Pour ce qui est du Mouvement des Femmes, malgré des avancées certaines au niveau de la conquête des droits civils et politiques[5], malgré son caractère de plus en plus étendu, son action politique reste en butte à un certain nombre de difficultés auxquelles n’est pas étrangère une certaine conception de l’activité intellectuelle. À ce titre, le Mouvement actuel n’est pas à l’abri de certaines dérives. En effet, bien que dès le début, le Mouvement se soit orienté vers la conduite de plaidoyers, son avant-garde féministe actuelle accuse encore des insuffisances dans la connaissance même de l’objet de sa lutte. Ces insuffisances se traduisent notamment par une certaine difficulté à canaliser et articuler les revendications exprimées.

Si les prises de position sont clairement et fortement exprimées, il n’en va pas toujours de même pour ce qui est de l’appréhension de leur fondement et de leur portée. Alors même qu’il réclame un changement en profondeur des structures sociales, l’avant-garde féministe se prive des moyens de sa politique, en n’accordant pas la place qu’elle mérite à la réflexion, à la construction dynamique de celle-ci et, par conséquent, à l’acquisition et à l’appropriation des savoirs. Si des actions de grande visibilité sont certes nécessaires pour sensibiliser et faire entendre la voix des femmes, il n’en demeure pas moins que lorsque le militantisme s’y cantonne, il peut devenir réducteur.

De même, si la mobilisation pour la dénonciation et l’interpellation est essentielle à la lutte pour le changement de la condition féminine, elle ne peut toutefois faire l’économie de la nécessité de formuler des propositions constructives, des alternatives sous-tendues, entre autres, par l’élaboration de plans d’action résolument en faveur des femmes.
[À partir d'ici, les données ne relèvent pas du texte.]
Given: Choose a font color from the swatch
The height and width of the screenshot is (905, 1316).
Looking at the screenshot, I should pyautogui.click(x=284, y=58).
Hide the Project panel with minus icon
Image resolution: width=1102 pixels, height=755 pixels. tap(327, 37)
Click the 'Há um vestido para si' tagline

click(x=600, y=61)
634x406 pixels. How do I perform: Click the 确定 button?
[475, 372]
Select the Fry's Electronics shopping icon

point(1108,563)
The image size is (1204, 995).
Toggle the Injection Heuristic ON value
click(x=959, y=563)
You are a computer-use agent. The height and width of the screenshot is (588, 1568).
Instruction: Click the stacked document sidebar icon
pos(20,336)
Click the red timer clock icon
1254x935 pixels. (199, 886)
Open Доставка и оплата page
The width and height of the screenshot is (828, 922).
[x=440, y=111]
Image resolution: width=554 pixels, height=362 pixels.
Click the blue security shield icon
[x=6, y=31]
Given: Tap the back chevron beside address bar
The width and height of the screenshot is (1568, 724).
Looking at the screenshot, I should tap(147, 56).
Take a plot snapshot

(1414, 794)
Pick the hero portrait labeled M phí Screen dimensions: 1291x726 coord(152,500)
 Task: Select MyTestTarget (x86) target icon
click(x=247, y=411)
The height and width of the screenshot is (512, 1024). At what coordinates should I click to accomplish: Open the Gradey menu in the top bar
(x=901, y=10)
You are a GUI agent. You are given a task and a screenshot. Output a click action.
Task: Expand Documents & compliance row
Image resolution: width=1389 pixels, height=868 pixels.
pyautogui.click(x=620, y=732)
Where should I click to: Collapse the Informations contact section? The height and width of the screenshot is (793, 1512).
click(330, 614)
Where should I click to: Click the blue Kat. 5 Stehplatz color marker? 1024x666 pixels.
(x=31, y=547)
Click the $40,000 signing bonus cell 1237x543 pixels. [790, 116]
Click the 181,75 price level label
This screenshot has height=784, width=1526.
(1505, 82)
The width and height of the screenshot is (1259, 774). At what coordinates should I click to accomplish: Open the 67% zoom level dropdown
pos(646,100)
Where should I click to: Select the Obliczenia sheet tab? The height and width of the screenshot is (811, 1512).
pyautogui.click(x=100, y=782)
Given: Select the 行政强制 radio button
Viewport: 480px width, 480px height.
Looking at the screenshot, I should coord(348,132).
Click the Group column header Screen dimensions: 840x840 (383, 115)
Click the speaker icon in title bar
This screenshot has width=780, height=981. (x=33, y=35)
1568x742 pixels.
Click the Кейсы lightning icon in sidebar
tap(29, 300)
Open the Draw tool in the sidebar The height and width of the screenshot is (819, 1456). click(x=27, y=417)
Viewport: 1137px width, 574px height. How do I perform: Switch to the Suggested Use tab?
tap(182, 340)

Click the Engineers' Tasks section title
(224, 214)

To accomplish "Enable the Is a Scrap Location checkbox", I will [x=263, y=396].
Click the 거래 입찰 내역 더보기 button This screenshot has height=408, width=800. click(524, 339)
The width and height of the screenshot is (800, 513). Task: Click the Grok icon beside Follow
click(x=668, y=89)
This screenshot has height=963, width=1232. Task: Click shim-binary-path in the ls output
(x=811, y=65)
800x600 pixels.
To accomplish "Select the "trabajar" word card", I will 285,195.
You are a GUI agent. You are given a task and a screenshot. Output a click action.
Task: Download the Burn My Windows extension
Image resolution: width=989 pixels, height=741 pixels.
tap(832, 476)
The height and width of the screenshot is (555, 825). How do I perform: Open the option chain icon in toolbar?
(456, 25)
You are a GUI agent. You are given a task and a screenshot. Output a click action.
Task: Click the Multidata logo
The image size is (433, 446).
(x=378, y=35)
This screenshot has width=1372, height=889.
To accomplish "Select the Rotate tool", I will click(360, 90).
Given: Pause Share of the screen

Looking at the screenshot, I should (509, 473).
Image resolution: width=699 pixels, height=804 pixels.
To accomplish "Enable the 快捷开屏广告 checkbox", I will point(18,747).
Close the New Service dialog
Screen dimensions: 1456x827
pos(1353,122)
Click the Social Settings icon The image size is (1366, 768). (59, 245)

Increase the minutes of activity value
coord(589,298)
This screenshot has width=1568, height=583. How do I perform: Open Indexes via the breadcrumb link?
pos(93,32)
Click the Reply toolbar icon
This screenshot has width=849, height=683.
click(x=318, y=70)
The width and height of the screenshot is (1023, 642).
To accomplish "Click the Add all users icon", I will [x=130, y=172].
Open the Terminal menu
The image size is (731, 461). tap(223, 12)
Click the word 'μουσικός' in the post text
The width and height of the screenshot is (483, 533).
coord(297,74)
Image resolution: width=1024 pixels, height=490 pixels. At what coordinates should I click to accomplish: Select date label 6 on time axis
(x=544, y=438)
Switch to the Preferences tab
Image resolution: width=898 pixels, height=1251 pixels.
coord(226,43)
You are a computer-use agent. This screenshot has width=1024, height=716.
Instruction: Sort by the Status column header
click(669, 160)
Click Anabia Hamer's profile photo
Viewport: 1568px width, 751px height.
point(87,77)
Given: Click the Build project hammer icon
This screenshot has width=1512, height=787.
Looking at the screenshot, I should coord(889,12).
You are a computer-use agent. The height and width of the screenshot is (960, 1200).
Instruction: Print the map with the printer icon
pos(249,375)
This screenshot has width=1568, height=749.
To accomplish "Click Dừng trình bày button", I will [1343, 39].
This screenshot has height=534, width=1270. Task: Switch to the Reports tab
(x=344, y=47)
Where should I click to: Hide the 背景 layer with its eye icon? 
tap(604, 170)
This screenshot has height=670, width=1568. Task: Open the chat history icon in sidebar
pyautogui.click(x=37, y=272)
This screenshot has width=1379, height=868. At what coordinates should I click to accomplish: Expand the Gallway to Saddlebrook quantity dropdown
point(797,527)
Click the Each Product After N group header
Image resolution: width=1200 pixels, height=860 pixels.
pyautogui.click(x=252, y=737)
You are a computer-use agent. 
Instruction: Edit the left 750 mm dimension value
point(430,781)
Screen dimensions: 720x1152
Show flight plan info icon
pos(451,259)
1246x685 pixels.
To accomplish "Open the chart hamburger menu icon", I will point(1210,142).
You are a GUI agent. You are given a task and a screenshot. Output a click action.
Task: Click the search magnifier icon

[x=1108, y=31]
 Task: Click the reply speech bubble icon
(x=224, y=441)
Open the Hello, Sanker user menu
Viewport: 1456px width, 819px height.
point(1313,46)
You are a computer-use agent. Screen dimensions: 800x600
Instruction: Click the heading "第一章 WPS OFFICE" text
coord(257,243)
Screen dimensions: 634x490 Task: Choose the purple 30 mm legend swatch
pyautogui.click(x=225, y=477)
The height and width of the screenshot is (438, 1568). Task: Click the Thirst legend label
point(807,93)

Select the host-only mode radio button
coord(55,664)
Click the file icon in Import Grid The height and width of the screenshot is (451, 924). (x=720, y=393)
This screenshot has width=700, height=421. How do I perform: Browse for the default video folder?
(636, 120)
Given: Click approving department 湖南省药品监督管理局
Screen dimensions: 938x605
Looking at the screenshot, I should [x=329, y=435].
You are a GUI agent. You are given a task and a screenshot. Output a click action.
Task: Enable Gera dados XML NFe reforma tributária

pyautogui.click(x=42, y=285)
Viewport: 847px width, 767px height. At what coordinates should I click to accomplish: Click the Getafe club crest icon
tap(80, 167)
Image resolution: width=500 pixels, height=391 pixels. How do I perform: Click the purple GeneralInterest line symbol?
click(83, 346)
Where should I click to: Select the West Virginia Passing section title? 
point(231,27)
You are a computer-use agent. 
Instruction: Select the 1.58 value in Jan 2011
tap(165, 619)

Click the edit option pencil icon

En méconnaissant son « matrimoine » de connaissances et en ne le valorisant pas suffisamment, le Mouvement accuse des manquements au niveau de l’accumulation des savoirs et de l’approfondissement de ses champs de connaissance et, ce faisant, ne parvient pas à se doter, comme il le faudrait, d’éclairages nouveaux susceptibles de favoriser une meilleure appréhension des phénomènes et, subséquemment, de développer des stratégies adéquates pour contrer les problèmes identifiés.

Le manque de vigilance par rapport au feu de l’action conduit souvent à occulter une des responsabilités essentielle d’une avant-garde féministe qui, de mon point de vue, consiste notamment à rechercher le meilleur moyen de jouer le rôle de passerelle, notamment en traduisant la parole des femmes en actions stratégiques porteuses. Or, pour ce faire, il importe justement de comprendre et de savoir; il importe d’être en mesure de saisir les mécanismes en action dans la subordination des femmes pour pouvoir trouver des outils susceptibles de les combattre efficacement. Le militantisme ne peut donc faire l’économie de la méthode et se doit de mettre à contribution les savoirs pluriels et multidisciplinaires, quel que soit l’espace géographique où ils sont produits.

L’adhésion de chercheures féministes au Mouvement des Femmes ne signifie donc pas automatiquement que la scientificité soit inscrite au cœur du combat. Cela aussi est un combat. Tout d’abord, il se pose le problème de l’insuffisance quantitative des cadres pour la recherche et celui des contraintes qui se posent pour la recherche même, et qui font que des thématiques ne peuvent être étudiées ou approfondies. Une autre question d’importance est celle de l’analphabétisme et du faible niveau éducationnel de la majorité des femmes. À cela s’ajoute la position ambivalente de certaines tendances du Mouvement. Les militantes concernées partagent la perception négative des intellectuels-es[6] qui prévaut dans la société haïtienne et, ce faisant, affichent un certain scepticisme. Mais, tout en ayant tendance à accorder la primauté au pragmatisme, ces militantes ne font toutefois pas obstacle aux démarches d’études, car elles reconnaissent la légitimité historique de la recherche dans les mouvements de femmes.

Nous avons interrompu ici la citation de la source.